PALEMBANG, fornews.co– Plt Sekretaris Daerah (Sekda) Sumsel Joko Imam Sentosa menegaskan, saat ini fokus utama adalah mencegah dan antisipasi dampak jajanan makanan dan minuman dilingkungan sekolah, khususnya di tingkat SD dan SMP.
Kalau untuk tingkat SMA, sambungnya, cendurung lebih mudah diarahkan karena anak SMA pada umumnya sudah bisa menentukan sendiri mana makanan yang sehat dan mana yang tidak sehat.

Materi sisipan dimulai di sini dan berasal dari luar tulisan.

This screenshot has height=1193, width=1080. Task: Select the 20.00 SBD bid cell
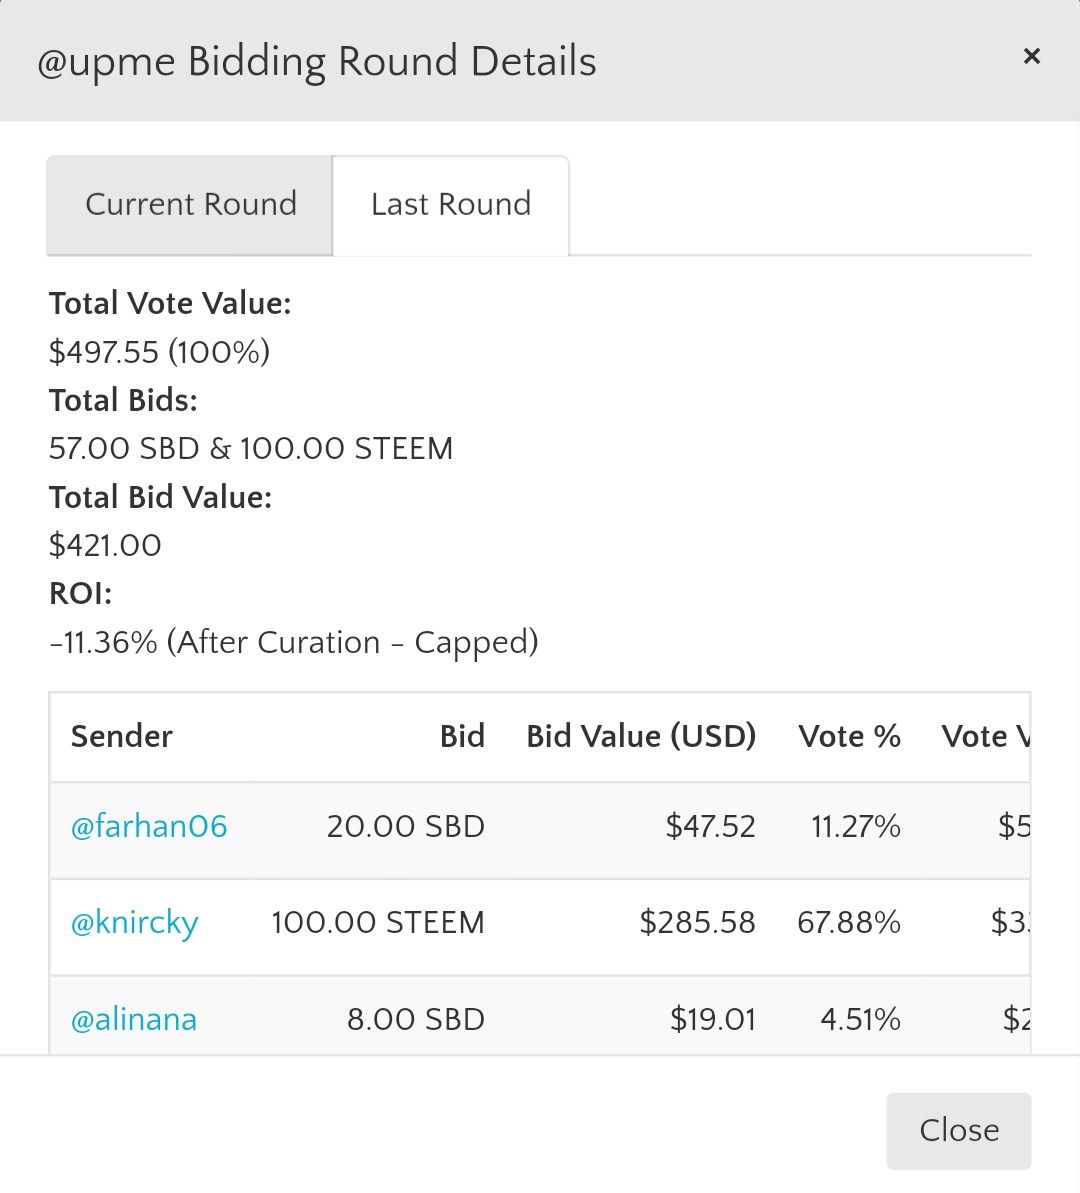405,827
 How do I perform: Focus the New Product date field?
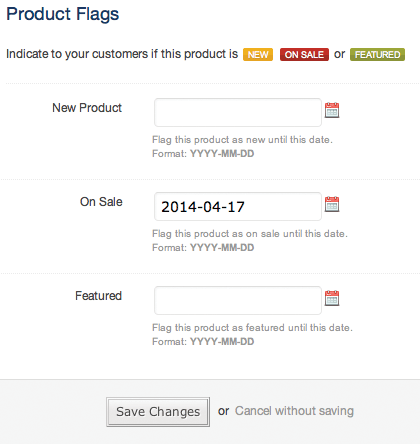[238, 112]
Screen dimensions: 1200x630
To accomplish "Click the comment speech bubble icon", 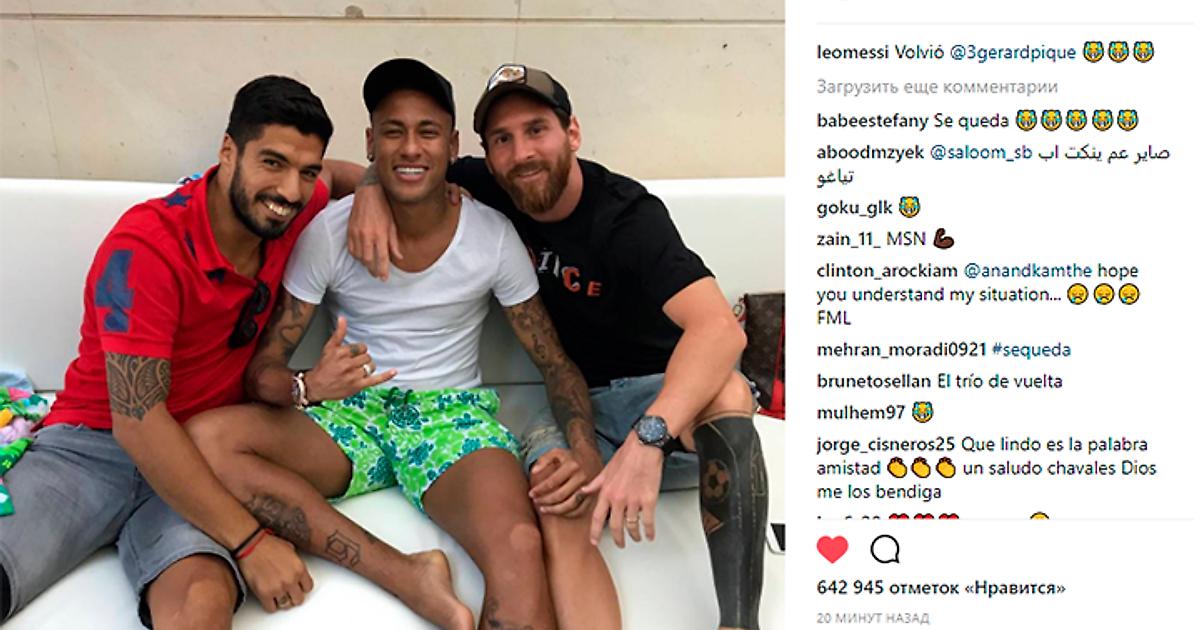I will [885, 549].
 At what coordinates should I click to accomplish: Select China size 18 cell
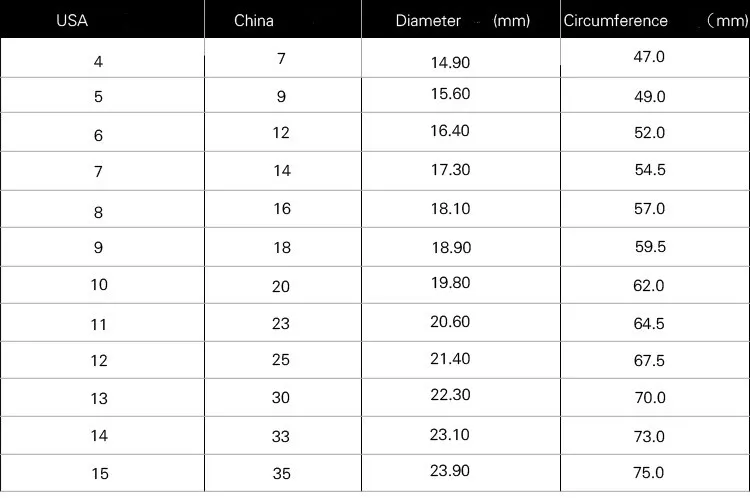(281, 248)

“Pertama mendata sekolah yang ada di Palembang, dan bagaimana caranya kita dibuat sebuah sekolah percontohan. Selain itu, mendata para pedagang di luar pagar sekolah dan menghidupkan kembali kantin-kantin sekolah, pihak sekolah juga harus mengintervensi para pedagang makanan agar menyajikan makanan yang sehat” tegasnya, saat menggelar rapat bersama instansi terkait, di ruang rapat Setda Pemprov Sumsel, Jum’at (17/02).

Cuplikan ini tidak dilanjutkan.